1- In abstract results mostly unrelated to the aim of the study. Second phrase of conclusion can not be drawn from current study. I don't think much can be said about cirrhotic cardiomyopathy from current study as there was no echocardiography performed and including that in the title of study is misleading. Aim is poorly defined and 

2- introduction: I dont see the reason cirrhotic cardiomyopathy is being discussed. There is no echocardiographic data presented and it is not clear if cirrhotic patients had cirrhotic cardiomyopathy

3- methods: criteria used for chronic hepatitis vs. cirrhosis are not clear. Not clear how ECG measurements were performed (software or manual). The T peak to T end interval not correctly noted and described. Not clear why control group is  drawn from chronic hepatitis patients not healthy individuals particularly since there is no liver biopsy and chronic hep also could associate with ECG changes. Criteria for decomoensated cirrhosis not defined. QRS hypovoltage needs to be changed to low-voltage and the definition of it does not seem to be correct.

Why are tumor markers mentioned in method section for identifying cirrhotic patients

4- results: disorganized. Exclusion criteria not to be mentioned here ( hepatorenal)

5- discussion also has redundant sections. Most parts of conclusion can not be drawn from this study

Overall study has flaws which makes results of low interest for readership

Author Response

Thank you very much for your comments and suggestions, we tried to respect them as good as possible. This is our point-by point answer:

In abstract results mostly unrelated to the aim of the study. Second phrase of conclusion can not be drawn from current study. I don't think much can be said about cirrhotic cardiomyopathy from current study as there was no echocardiography performed and including that in the title of study is misleading. Aim is poorly defined and 

Answer: We included some echocardiographic data to prove the existence of cardiomyopathy in our patients and validate the conclusions. Our aim is to focus on ECG chances which we believe can help establish a quick suspicion if not confirmed diagnosis of CCM. Echocardiography and special techniques such as strain evaluation are not widely available and can be more time and resource consuming than a simple mandatory ECG.

introduction: I dont see the reason cirrhotic cardiomyopathy is being discussed. There is no echocardiographic data presented and it is not clear if cirrhotic patients had cirrhotic cardiomyopathy

Answer: We included several echocardiography data in Table 1, to prove the existence of CCM.

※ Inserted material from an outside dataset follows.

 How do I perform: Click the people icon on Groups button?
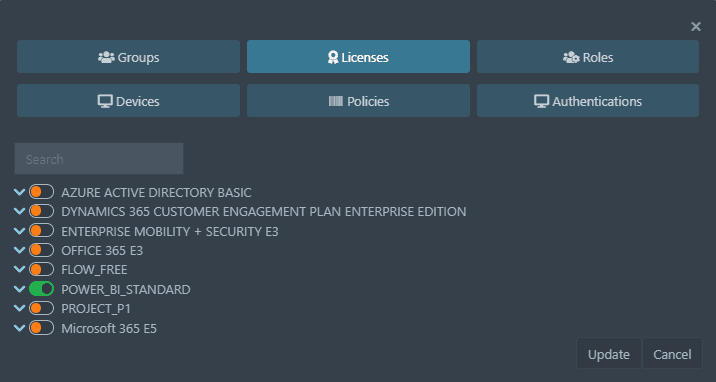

methods: criteria used for chronic hepatitis vs. cirrhosis are not clear. Not clear how ECG measurements were performed (software or manual). The T peak to T end interval not correctly noted and described. Not clear why control group is  drawn from chronic hepatitis patients not healthy individuals particularly since there is no liver biopsy and chronic hep also could associate with ECG changes. Criteria for decomoensated cirrhosis not defined. QRS hypovoltage needs to be changed to low-voltage and the definition of it does not seem to be correct.

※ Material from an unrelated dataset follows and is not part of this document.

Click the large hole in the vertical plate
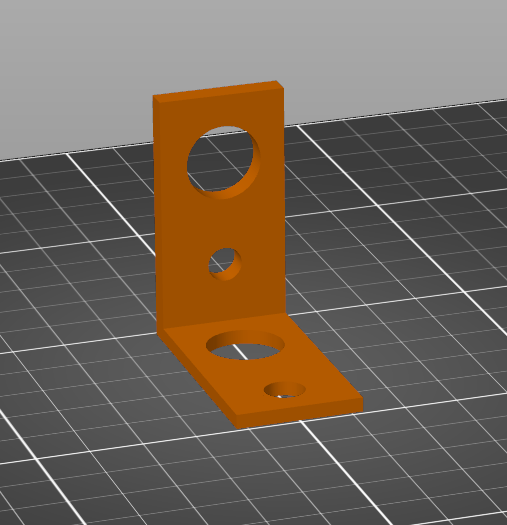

Answer: We defined chronic hepatitis versus cirrhosis according to EASL guidelines. Criteria for decompensated cirrhosis have been added. Better description of ECG measurements has been added. T peak to T end interval and QRS amplitude have been re-defined. We chose not to use healthy controls as there could have been no way to distinguish between ECG changes due to chronic viral infection and ECG changes due to liver failure.

Why are tumor markers mentioned in method section for identifying cirrhotic patients

Answer: Tumor markers are mentioned (as well as CT scans) as useful for excluding patients with malignancies (as mentioned in the exclusion criteria)

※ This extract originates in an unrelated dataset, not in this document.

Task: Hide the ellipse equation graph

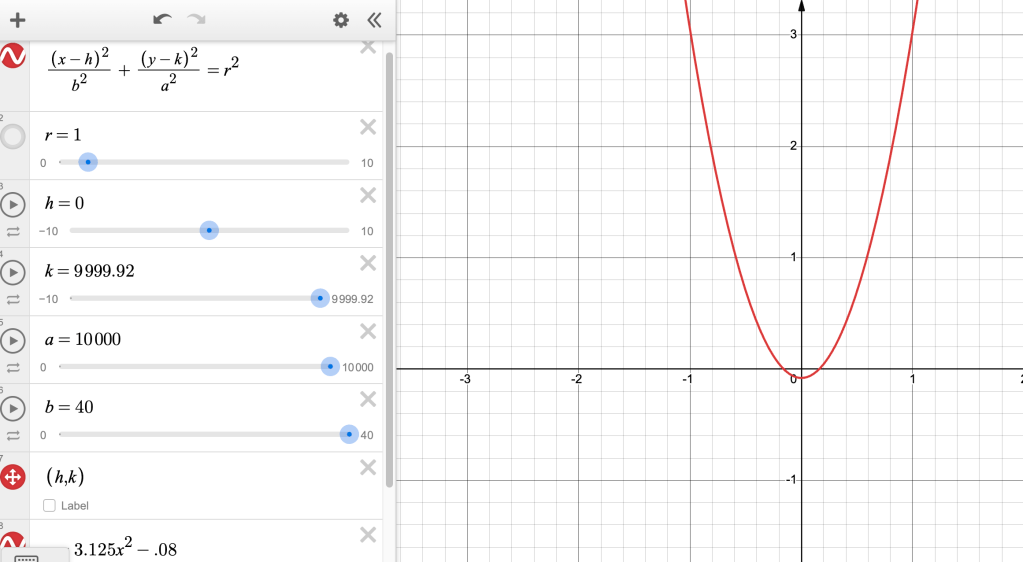Action: click(x=13, y=57)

results: disorganized. Exclusion criteria not to be mentioned here ( hepatorenal)

Answer: The results has been improved, adding comments on electrolyte balance and the ultrasonography aspects that supported the diagnosis of CCM. The sentence regarding hepatorenal syndrome has been removed.

discussion also has redundant sections. Most parts of conclusion can not be drawn from this study

Answer: We have revised the discussion section and added new data regarding the lates guidelines and possible explanatory physio-pathological mechanisms for our findings.